Well, part of it has to do with evolutionary psychology. We evolved to value connection, because back in our cave person days, humans who were liked and valued by the other humans in our tribe stood a better chance of survival.

If winter came, and there wasn’t enough food for the whole tribe, the first cave people to be ejected out into the cold were those who didn’t get along with the rest of the group. Popularity and likability were directly tied to the opportunity to survive and reproduce back in the day.

Fast forward a few eons, and here we are, with these brains that come with deeply embedded programming that says if we’re not liked by the people around us, that poses a direct threat to our lives and futures, even if we’re no longer nomadic cave people hunting and gathering our way through life anymore.

Another aspect of our desire to be liked and treated well has to do with a common cognitive distortion called “should” thinking. The Rational Emotive Behavior therapist Albert Ellis used to call this, “shoulding all over ourselves.”
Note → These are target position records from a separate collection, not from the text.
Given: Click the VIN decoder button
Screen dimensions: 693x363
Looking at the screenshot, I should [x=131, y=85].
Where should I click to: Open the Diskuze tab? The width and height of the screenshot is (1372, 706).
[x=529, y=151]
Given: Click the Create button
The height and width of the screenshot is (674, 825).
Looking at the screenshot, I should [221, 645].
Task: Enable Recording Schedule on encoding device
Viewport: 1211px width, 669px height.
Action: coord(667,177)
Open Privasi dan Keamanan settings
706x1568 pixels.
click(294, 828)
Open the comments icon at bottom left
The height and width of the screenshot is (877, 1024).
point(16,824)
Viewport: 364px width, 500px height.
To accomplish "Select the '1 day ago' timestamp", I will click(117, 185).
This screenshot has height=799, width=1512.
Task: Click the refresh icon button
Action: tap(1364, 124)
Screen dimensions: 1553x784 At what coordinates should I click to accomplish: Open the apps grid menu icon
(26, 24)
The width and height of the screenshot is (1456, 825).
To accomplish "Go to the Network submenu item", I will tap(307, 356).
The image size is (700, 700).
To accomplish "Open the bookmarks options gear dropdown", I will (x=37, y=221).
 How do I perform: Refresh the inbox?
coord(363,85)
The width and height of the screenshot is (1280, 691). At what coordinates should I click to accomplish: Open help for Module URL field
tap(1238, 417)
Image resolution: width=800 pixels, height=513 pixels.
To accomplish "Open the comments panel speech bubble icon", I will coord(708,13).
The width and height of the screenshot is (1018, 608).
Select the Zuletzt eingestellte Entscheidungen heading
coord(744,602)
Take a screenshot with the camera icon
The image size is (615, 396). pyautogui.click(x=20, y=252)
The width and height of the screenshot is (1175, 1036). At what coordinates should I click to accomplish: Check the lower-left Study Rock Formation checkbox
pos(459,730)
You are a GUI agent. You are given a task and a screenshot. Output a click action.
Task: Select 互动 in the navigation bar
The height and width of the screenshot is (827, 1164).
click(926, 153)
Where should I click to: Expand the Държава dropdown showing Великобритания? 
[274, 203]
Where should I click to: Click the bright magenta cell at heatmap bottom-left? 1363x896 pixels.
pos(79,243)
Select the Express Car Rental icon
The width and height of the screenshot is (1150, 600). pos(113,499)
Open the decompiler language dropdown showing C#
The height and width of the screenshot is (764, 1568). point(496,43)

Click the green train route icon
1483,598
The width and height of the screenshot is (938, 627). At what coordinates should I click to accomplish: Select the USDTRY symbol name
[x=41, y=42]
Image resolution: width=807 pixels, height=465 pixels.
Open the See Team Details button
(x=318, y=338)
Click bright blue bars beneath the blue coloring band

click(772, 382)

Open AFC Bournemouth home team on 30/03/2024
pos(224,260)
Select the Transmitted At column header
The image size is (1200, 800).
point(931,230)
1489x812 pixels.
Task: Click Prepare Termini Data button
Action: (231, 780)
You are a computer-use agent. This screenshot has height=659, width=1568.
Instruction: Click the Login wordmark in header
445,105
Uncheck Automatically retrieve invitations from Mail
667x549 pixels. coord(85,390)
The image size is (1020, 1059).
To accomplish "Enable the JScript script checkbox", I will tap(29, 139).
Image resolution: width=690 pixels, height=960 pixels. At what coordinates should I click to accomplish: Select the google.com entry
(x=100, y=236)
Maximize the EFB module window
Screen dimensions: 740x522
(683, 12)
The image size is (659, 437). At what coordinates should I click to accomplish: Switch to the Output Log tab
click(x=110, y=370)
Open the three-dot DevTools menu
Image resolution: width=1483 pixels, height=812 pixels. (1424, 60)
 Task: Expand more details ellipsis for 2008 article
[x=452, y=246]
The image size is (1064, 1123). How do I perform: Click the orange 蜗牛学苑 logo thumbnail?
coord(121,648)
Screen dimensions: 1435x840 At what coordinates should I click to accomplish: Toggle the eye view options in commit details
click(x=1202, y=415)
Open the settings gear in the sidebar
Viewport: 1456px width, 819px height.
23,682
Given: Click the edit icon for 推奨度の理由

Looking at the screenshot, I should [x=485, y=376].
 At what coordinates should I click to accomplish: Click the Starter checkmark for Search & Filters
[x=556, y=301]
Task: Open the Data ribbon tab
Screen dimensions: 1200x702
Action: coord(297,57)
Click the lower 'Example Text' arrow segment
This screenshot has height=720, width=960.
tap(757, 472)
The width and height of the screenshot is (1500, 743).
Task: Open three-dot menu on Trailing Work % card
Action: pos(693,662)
Human beings have a strongly developed sense of “fairness.” Robert Cialdini discusses this at length in his classic book about the principles of psychological influence. As it turns out, most people, in most cultures, experience the strong desire for “reciprocity”— the belief that people “should” return the attitude, approach, or favors bestowed on them by others.

Thus, if we’re cool to someone, and they’re not cool back to us, our “shoulds” kick in, and we get angry. Those people aren’t abiding by the social contract. They “should” treat us better— after all, we treated them well, right?

A third aspect of why we so strongly want to be liked and treated well by others has to do with the deeply ingrained sense of shame many of us were raised with. Many of us have grown up with programming that tells us we’ll be able to tell if we’re being “good enough” people by how others react and respond to us.

If people are not being cool to us, this old programming goes, it’s probably something we’re doing or not doing.

Whether it’s evolutionary psychology, “shoulding” all over ourselves, or shame programming that’s at work, the result is the same: we spend way more time than we need to thinking, ruminating, obsessing about how others treat us.

It’s nice when others treat us well. it’s perfectly reasonable for us, to the extent that we can, to construct a life that is populated mostly by people who do treat us well. People with healthy self-esteem go out of their way to try to cultivate networks of friends and colleagues who treat us with respect and kindness.

But when others don’t treat us well…it means exactly zero in terms of whether we’re “good people.”

When others don’t treat us well…it means exactly zero in terms of whether we’re “worthy.”

When others don’t treat us well…it means exactly zero in terms of whether we’re doing a good job, either in our careers or our lives.

Others don’t treat us well for a variety of reasons…most of which, as it turns out, have much to do with them, and often very little to do with us.

These reasons can range from their own past conditioning; to their own internal struggles; to their attempts to manipulate us; to their basic personality style. Most of which we have little to no influence over.

Understanding and accepting that our preference to be treated well by everyone we encounter is a vestige of our evolutionary psychology, our cognitive biases, and our past programming, can be EXTREMELY liberating.

Keeping others’ behavior toward us in perspective— realizing that most often its about them, not us— can be EXTREMELY liberating.

Accepting that people are sometimes going to be uncool toward us, and that doesn’t mean we don’t deserve kindness and respect…can be EXTREMELY liberating.

It might not be about you. And that’s okay.